Banyan Global


Share This Page

Banyan Global Hosts International Youth Day 2017 Panel Discussion

On August 11, 2017 Banyan Global hosted a panel discussion titled Employing Youth Now to Prevent Conflict Later in Washington, DC to celebrate International Youth Day. The theme of International Youth Day 2017 was Youth Building Peace. To address this theme, the event addressed the intrinsic link between youth employment, especially for at-risk youth, and conflict prevention and mitigation.

Panelists included representatives and youth from local organizations to help make connections between workforce development programs in the United States and international programs, including the Empleando Futuros project implemented by Banyan Global in Honduras. Maurice Cook, Founder and Executive Director of Serve Your City, was accompanied by Nura Awad, a student participant in several Serve Your City programs. They were joined by Lori Kaplan, President and CEO of the Latin American Youth Center (LAYC), along with Paola Mendoza and Wendy Elizabeth Benitez Duran, members of LAYC’s Latino Student Leadership Council. Louis (Louie) Alexander, Banyan Global’s Principal Associate for Youth Practice, served as moderator.

Participants learned more about each organization’s work and how the organizations share much in common with international youth programs. For example, Serve Your City and LAYC both reach out to at-risk youth, just as Empleando Futuros does; and like many international programs, both organizations must navigate limited funding environments, and challenges related to monitoring, evaluation and learning.
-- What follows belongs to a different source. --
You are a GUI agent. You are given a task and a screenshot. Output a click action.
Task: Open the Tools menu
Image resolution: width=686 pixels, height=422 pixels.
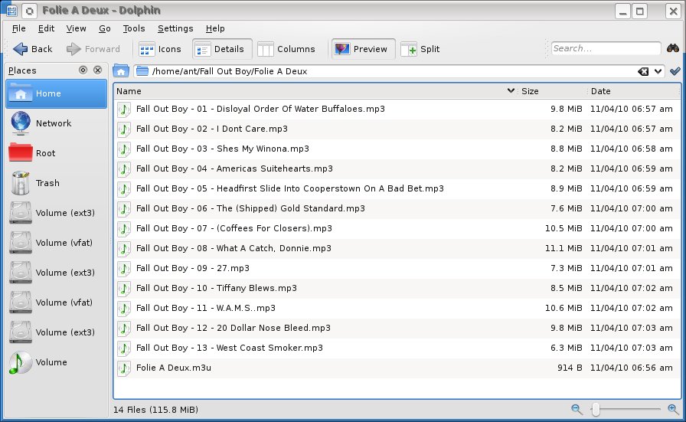(x=133, y=28)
Perhaps the most impactful portion of the discussion, however, was when the youth participants shared their personal thoughts and aspirations. Nura touched on the difficulty of engaging at-risk youth in programs when they do not have family support, and Paola suggested that youth programs focus on reaching out to youth one-on-one to enhance youth engagement. To close the program, Wendy shared a moving story of overcoming emotional health issues and the absence of “belonging” somewhere in order to become a part of LAYC’s Latino Student Leadership Council, reminding the audience that leadership has no age and that “todos somos la luz” (we [youth] are all the light).